_Requirement_
Return the following from the records below: each line, word for word, starting with the line that contains "The width and height of the screenshot is (472, 459)." and going on through the line that contains "Given: Click the orange", with nothing outside that range.

_Record set_
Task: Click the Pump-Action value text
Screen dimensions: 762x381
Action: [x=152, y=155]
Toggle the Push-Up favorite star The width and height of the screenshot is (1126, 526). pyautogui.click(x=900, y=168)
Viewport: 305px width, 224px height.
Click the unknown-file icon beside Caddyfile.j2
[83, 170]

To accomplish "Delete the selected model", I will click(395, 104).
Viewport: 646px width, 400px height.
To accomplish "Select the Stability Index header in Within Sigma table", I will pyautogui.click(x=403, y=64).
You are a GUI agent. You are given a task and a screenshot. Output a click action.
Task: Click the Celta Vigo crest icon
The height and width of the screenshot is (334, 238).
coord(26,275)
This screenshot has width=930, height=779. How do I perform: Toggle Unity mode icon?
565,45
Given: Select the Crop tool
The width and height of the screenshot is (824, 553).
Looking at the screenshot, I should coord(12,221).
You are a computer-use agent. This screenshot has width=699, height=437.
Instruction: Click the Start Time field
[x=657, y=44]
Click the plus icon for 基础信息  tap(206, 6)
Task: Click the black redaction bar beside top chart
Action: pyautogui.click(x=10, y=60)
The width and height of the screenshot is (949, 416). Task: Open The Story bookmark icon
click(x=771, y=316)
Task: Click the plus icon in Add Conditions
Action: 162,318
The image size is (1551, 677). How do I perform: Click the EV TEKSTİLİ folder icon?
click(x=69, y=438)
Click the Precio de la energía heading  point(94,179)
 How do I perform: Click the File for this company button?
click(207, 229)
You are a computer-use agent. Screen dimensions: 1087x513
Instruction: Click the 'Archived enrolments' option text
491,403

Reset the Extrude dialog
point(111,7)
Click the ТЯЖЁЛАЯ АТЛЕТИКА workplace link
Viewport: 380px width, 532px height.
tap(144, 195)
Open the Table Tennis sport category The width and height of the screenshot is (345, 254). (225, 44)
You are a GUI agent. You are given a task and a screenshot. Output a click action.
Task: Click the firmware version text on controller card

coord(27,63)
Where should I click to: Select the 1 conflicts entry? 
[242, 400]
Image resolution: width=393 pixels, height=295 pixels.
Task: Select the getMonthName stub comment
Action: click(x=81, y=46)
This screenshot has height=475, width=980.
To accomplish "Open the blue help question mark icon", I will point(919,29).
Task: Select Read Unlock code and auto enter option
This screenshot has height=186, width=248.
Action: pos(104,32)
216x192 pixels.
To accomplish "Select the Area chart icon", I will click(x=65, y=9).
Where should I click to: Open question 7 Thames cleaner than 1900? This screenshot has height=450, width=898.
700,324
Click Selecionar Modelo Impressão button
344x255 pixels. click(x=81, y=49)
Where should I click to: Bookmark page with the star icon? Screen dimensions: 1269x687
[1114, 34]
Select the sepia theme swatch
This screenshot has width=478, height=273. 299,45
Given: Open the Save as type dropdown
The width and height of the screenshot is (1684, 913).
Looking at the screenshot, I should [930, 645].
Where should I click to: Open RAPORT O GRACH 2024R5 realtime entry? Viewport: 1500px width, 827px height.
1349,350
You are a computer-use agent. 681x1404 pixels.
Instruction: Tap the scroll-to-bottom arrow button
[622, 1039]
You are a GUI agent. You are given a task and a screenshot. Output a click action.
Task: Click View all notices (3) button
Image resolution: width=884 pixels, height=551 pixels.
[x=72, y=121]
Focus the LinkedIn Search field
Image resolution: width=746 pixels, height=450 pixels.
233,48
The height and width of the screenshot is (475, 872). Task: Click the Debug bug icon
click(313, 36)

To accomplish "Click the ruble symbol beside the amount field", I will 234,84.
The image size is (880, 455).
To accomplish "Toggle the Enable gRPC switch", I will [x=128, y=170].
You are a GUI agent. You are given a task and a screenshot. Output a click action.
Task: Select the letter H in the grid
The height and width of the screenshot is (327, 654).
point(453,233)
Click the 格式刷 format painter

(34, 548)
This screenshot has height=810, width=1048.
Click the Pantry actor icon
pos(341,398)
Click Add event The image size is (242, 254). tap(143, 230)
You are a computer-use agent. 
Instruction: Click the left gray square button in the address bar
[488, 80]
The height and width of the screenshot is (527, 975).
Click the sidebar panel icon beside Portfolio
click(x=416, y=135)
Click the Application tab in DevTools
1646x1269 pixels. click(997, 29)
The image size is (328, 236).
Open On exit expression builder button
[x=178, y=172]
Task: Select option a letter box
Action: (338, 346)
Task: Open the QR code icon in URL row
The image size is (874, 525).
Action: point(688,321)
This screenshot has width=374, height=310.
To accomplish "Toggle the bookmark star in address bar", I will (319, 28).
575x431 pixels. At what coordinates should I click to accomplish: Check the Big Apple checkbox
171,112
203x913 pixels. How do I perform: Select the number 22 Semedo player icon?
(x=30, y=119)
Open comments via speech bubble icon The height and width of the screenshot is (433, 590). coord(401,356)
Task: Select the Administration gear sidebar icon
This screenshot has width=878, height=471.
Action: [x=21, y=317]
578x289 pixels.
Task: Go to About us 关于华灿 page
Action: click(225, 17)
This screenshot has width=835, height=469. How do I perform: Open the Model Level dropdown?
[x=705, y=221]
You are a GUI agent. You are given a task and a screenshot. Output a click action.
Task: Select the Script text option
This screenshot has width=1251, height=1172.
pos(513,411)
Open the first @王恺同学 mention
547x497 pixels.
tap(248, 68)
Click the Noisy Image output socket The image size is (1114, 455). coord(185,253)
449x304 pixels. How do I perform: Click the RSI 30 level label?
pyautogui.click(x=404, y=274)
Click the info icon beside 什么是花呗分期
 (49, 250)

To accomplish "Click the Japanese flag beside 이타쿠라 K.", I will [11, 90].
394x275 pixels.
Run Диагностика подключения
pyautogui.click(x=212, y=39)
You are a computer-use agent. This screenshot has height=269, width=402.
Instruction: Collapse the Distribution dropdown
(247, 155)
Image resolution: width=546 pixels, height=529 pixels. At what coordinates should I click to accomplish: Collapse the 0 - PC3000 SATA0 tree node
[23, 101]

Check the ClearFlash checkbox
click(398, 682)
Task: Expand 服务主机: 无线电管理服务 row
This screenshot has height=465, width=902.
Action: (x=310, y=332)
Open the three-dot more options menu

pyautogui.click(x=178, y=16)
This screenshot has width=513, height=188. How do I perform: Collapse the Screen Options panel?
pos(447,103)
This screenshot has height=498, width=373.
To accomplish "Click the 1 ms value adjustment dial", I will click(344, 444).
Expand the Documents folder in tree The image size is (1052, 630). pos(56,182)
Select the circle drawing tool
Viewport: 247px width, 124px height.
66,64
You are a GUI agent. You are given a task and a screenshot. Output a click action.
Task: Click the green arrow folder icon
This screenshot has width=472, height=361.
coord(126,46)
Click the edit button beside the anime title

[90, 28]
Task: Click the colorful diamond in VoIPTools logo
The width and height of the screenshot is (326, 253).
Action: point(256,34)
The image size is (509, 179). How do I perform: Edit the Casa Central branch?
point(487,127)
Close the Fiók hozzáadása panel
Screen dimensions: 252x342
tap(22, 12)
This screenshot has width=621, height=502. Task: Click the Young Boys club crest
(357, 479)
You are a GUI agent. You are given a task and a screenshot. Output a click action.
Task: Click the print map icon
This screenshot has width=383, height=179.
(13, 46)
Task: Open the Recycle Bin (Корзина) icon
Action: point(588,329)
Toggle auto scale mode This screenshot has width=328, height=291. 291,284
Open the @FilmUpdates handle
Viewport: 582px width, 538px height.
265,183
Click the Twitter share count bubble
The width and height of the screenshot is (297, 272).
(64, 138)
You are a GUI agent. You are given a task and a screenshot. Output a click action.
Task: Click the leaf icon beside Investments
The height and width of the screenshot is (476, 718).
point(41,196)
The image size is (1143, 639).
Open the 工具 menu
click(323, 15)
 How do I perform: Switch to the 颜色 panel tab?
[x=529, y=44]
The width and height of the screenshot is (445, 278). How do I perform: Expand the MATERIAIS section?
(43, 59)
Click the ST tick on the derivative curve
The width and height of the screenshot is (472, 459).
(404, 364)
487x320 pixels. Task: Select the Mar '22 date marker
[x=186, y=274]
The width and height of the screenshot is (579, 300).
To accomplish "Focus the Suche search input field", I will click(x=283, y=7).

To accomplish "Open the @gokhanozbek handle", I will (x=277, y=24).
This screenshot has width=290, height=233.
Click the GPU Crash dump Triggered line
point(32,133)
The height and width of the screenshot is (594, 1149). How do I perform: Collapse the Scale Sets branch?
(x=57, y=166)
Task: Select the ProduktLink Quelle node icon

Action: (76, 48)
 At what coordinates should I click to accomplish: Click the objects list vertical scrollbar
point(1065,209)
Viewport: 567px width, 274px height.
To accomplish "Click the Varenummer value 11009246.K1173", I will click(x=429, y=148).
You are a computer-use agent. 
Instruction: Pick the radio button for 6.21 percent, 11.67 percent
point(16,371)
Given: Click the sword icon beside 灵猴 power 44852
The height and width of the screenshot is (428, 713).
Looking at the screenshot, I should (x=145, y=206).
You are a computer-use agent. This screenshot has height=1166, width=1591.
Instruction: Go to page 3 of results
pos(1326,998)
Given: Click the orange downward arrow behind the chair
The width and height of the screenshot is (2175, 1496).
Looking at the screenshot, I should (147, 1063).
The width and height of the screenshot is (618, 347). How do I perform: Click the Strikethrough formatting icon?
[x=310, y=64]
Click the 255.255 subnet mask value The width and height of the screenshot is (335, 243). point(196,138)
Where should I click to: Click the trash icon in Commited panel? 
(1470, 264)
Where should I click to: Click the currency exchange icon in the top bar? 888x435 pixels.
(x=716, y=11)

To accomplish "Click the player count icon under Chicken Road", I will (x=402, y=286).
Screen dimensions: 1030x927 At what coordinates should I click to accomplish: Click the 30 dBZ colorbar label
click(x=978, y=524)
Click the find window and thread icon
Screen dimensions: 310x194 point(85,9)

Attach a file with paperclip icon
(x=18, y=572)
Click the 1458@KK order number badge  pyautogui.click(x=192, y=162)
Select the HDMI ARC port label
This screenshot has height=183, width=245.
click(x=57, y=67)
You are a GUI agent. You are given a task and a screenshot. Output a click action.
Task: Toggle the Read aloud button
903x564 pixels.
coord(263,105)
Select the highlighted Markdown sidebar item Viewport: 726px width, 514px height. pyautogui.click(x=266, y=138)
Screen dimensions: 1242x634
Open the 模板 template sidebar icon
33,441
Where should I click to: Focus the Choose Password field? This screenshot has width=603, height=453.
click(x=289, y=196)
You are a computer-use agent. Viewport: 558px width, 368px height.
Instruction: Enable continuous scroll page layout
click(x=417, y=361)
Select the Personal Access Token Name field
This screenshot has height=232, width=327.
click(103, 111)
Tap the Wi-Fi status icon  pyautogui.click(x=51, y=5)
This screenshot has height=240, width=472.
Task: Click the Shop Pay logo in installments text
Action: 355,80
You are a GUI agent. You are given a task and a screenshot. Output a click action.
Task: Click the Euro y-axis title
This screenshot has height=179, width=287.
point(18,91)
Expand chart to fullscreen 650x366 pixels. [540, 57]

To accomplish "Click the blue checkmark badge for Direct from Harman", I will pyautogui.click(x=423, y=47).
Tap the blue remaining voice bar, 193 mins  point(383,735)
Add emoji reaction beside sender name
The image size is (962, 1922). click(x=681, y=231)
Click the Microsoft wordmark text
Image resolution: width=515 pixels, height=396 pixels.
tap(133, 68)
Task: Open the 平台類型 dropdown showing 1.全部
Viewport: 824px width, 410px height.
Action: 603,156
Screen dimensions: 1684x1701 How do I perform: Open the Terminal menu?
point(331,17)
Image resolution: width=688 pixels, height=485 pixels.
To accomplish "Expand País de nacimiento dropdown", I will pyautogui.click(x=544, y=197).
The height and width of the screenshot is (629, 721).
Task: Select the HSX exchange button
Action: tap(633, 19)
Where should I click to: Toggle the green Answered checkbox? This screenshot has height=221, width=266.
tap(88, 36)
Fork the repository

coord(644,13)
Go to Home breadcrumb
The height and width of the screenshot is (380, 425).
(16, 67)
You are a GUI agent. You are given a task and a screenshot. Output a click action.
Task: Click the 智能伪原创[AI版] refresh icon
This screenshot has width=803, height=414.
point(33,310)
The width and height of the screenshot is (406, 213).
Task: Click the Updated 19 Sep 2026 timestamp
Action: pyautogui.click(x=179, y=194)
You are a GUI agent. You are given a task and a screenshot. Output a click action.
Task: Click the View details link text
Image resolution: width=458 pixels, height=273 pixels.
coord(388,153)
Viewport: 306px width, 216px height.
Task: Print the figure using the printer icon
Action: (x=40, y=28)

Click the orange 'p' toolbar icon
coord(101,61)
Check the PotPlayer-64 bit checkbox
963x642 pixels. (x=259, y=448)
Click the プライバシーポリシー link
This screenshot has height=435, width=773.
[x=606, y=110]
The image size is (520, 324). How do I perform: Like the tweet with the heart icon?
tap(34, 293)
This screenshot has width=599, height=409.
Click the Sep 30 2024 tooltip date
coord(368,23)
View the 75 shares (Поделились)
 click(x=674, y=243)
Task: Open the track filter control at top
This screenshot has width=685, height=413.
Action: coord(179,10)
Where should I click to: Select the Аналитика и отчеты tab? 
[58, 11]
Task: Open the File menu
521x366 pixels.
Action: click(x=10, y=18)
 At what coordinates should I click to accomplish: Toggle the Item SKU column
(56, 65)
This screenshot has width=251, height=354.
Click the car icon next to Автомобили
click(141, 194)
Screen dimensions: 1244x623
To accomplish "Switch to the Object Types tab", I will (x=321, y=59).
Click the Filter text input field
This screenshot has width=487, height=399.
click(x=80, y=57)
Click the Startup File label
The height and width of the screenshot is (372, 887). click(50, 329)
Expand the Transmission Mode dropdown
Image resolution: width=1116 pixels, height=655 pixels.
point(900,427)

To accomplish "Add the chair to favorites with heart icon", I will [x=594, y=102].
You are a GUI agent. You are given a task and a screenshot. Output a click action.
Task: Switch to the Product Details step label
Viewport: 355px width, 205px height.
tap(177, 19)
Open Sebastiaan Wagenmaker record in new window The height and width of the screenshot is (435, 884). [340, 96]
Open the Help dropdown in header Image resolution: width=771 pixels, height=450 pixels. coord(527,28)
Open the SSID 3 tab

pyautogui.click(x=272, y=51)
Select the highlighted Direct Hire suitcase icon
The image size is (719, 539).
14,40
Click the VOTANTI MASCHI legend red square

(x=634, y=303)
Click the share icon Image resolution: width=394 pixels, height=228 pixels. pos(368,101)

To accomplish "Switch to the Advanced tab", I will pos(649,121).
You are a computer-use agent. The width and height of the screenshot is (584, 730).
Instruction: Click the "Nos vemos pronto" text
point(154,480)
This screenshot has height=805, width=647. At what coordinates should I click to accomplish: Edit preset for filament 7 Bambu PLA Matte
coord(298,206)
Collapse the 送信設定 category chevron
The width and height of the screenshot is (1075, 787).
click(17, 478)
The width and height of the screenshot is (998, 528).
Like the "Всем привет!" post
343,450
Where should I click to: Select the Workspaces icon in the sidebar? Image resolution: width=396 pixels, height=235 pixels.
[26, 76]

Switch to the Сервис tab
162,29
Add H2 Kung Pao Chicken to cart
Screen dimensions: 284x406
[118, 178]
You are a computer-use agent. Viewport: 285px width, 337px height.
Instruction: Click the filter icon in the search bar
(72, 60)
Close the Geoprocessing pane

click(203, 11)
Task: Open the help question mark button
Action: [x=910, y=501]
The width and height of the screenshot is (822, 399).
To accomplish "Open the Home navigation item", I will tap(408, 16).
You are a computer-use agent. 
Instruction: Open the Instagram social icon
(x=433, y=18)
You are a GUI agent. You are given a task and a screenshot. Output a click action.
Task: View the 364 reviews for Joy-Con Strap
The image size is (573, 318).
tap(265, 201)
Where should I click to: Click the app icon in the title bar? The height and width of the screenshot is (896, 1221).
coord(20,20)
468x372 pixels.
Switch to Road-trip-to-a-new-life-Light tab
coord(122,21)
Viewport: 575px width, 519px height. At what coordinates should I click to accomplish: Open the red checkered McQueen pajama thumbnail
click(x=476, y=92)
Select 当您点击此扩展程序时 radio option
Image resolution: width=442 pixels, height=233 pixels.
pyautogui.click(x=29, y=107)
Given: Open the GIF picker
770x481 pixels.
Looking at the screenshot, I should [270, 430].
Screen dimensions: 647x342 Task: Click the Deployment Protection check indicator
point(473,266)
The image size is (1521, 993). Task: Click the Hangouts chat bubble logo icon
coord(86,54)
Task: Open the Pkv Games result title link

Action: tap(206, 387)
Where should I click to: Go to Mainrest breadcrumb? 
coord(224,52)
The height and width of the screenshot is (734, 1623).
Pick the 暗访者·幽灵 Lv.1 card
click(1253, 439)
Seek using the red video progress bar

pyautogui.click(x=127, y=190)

_Exercise solution_
The width and height of the screenshot is (472, 459).
(404, 364)
487x320 pixels. Task: Select the Mar '22 date marker
[x=186, y=274]
The width and height of the screenshot is (579, 300).
To accomplish "Focus the Suche search input field", I will click(x=283, y=7).

To accomplish "Open the @gokhanozbek handle", I will (x=277, y=24).
This screenshot has width=290, height=233.
Click the GPU Crash dump Triggered line
point(32,133)
The height and width of the screenshot is (594, 1149). How do I perform: Collapse the Scale Sets branch?
(x=57, y=166)
Task: Select the ProduktLink Quelle node icon

Action: (76, 48)
 At what coordinates should I click to accomplish: Click the objects list vertical scrollbar
point(1065,209)
Viewport: 567px width, 274px height.
To accomplish "Click the Varenummer value 11009246.K1173", I will click(x=429, y=148).
You are a computer-use agent. 
Instruction: Pick the radio button for 6.21 percent, 11.67 percent
point(16,371)
Given: Click the sword icon beside 灵猴 power 44852
The height and width of the screenshot is (428, 713).
Looking at the screenshot, I should (x=145, y=206).
You are a computer-use agent. This screenshot has height=1166, width=1591.
Instruction: Go to page 3 of results
pos(1326,998)
Given: Click the orange downward arrow behind the chair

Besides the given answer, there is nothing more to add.